>> begin ITEMS

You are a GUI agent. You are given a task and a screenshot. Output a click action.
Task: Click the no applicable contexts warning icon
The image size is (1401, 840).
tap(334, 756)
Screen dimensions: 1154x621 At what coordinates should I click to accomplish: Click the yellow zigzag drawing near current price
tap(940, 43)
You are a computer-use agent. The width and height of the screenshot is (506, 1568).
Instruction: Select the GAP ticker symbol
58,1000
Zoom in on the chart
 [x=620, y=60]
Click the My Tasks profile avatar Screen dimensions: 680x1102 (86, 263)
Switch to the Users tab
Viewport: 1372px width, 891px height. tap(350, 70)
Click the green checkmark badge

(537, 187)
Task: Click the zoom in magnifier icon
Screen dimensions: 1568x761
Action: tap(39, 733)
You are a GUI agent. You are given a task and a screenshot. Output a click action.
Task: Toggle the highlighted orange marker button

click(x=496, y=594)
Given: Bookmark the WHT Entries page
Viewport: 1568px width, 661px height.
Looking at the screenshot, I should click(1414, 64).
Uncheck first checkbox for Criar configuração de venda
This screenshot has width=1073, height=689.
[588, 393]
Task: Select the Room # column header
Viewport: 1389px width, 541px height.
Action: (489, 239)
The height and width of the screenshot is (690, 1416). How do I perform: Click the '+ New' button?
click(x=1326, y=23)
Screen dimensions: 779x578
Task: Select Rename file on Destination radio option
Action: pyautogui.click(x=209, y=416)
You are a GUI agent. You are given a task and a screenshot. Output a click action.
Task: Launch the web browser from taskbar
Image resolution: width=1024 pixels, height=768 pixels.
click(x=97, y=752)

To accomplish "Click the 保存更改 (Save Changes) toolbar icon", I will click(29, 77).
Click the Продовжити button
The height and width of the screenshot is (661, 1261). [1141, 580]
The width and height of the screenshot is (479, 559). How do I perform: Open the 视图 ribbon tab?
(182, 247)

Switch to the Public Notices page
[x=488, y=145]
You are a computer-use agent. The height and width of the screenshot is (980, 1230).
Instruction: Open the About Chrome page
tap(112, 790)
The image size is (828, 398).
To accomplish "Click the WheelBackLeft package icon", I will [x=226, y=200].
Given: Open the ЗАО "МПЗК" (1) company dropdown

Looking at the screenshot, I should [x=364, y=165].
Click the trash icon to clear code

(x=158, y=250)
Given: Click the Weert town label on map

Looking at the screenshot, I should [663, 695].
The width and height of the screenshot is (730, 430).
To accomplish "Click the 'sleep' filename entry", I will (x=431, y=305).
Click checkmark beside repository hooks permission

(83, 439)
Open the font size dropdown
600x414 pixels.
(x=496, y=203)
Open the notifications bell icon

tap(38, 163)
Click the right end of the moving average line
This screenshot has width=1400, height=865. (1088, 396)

>> end ITEMS

Print every one of the lines above, reproducing each without any change.

You are a GUI agent. You are given a task and a screenshot. Output a click action.
Task: Click the no applicable contexts warning icon
The image size is (1401, 840).
tap(334, 756)
Screen dimensions: 1154x621 At what coordinates should I click to accomplish: Click the yellow zigzag drawing near current price
tap(940, 43)
You are a computer-use agent. The width and height of the screenshot is (506, 1568).
Instruction: Select the GAP ticker symbol
58,1000
Zoom in on the chart
 [x=620, y=60]
Click the My Tasks profile avatar Screen dimensions: 680x1102 (86, 263)
Switch to the Users tab
Viewport: 1372px width, 891px height. tap(350, 70)
Click the green checkmark badge

(537, 187)
Task: Click the zoom in magnifier icon
Screen dimensions: 1568x761
Action: tap(39, 733)
You are a GUI agent. You are given a task and a screenshot. Output a click action.
Task: Toggle the highlighted orange marker button

click(x=496, y=594)
Given: Bookmark the WHT Entries page
Viewport: 1568px width, 661px height.
Looking at the screenshot, I should click(1414, 64).
Uncheck first checkbox for Criar configuração de venda
This screenshot has width=1073, height=689.
[588, 393]
Task: Select the Room # column header
Viewport: 1389px width, 541px height.
Action: (489, 239)
The height and width of the screenshot is (690, 1416). How do I perform: Click the '+ New' button?
click(x=1326, y=23)
Screen dimensions: 779x578
Task: Select Rename file on Destination radio option
Action: pyautogui.click(x=209, y=416)
You are a GUI agent. You are given a task and a screenshot. Output a click action.
Task: Launch the web browser from taskbar
Image resolution: width=1024 pixels, height=768 pixels.
click(x=97, y=752)

To accomplish "Click the 保存更改 (Save Changes) toolbar icon", I will click(29, 77).
Click the Продовжити button
The height and width of the screenshot is (661, 1261). [1141, 580]
The width and height of the screenshot is (479, 559). How do I perform: Open the 视图 ribbon tab?
(182, 247)

Switch to the Public Notices page
[x=488, y=145]
You are a computer-use agent. The height and width of the screenshot is (980, 1230).
Instruction: Open the About Chrome page
tap(112, 790)
The image size is (828, 398).
To accomplish "Click the WheelBackLeft package icon", I will [x=226, y=200].
Given: Open the ЗАО "МПЗК" (1) company dropdown

Looking at the screenshot, I should [x=364, y=165].
Click the trash icon to clear code

(x=158, y=250)
Given: Click the Weert town label on map

Looking at the screenshot, I should [663, 695].
The width and height of the screenshot is (730, 430).
To accomplish "Click the 'sleep' filename entry", I will (x=431, y=305).
Click checkmark beside repository hooks permission

(83, 439)
Open the font size dropdown
600x414 pixels.
(x=496, y=203)
Open the notifications bell icon

tap(38, 163)
Click the right end of the moving average line
This screenshot has width=1400, height=865. (1088, 396)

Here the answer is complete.